Let $E{\text{ and }}D$ be the two positions of the plane and $A$ be the point of observation.
Let $ABC$ be the horizontal line through $A$ .
It is given that angles of elevation of the plane in two positions $E{\text{ and }}D$ from the point $A$ are ${\text{6}}{{\text{0}}^0}{\text{ and 3}}{{\text{0}}^0}$ respectively.

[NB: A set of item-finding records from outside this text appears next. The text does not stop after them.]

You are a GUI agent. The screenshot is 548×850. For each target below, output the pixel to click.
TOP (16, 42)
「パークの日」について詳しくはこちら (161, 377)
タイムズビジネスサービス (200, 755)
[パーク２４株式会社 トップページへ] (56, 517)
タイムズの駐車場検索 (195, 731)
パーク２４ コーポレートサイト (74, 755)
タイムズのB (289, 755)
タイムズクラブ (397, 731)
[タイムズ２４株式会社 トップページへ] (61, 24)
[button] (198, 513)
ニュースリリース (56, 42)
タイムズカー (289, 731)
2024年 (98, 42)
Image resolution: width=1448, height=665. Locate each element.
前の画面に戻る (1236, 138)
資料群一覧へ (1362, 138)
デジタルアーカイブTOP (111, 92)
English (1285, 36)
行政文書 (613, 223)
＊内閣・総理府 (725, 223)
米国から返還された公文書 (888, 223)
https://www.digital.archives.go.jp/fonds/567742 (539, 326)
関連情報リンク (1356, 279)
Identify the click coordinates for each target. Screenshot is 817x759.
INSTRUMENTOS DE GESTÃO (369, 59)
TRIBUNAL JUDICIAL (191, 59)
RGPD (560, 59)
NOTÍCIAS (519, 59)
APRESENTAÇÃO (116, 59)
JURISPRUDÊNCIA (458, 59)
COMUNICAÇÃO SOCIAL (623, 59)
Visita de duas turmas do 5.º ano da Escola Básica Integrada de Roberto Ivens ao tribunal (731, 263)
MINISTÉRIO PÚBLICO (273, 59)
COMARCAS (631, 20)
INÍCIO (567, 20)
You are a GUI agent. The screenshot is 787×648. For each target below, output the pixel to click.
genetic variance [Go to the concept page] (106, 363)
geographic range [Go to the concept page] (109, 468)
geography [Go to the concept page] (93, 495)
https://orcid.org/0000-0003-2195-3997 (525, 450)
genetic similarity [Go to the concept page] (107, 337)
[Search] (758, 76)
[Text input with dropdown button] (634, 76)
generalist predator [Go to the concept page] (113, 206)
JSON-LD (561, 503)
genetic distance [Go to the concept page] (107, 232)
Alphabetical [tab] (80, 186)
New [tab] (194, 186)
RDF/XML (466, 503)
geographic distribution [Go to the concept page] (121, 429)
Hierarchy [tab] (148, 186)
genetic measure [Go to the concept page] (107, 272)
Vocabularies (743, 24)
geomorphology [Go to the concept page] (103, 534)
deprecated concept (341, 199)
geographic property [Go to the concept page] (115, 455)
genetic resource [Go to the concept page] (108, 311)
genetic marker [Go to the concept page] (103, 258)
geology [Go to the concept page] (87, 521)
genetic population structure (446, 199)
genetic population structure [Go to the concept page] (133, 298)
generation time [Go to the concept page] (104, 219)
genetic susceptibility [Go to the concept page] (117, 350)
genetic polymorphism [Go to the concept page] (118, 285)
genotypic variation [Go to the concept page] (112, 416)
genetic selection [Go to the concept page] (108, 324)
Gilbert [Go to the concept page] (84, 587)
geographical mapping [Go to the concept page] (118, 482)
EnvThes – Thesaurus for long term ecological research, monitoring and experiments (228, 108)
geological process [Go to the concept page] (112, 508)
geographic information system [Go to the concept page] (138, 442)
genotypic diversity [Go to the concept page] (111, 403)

$\angle EAB = {60^0},\angle DAB = {30^0}$
It is also given that $EB = DC = 3000\sqrt 3 {\text{ }}m$
As we know that in any right angled triangle $\tan \theta = \dfrac{{{\text{height }}}}{{{\text{base}}}}$
$\therefore {\text{ In }}\Delta ABE,\tan \left( {\angle EAB} \right) = \dfrac{{BE}}{{AB}} \\ \Rightarrow \tan \left( {{{60}^0}} \right) = \dfrac{h}{{AB}} \\ \Rightarrow \dfrac{{\sqrt 3 }}{1} = \dfrac{{3000\sqrt 3 }}{{AB}}{\text{ }}\left[ {\because \tan \left( {{{60}^0}} \right) = \sqrt 3 } \right] \\ \Rightarrow AB = 3000m \\$
Similarly,
$\therefore {\text{ In }}\Delta ACD,\tan \left( {\angle DAC} \right) = \dfrac{{DC}}{{AC}} \\ \Rightarrow \tan \left( {{{30}^0}} \right) = \dfrac{h}{{AC}} \\ \Rightarrow \dfrac{1}{{\sqrt 3 }} = \dfrac{{3000\sqrt 3 }}{{AC}}{\text{ }}\left[ {\because \tan \left( {{{30}^0}} \right) = \dfrac{1}{{\sqrt 3 }}} \right] \\ \Rightarrow AC = \left( {3000\sqrt 3 \times \sqrt 3 } \right)m \\ \Rightarrow AC = 9000m \\$
Now the distance travelled by the aeroplane according to the figure is $BC$ .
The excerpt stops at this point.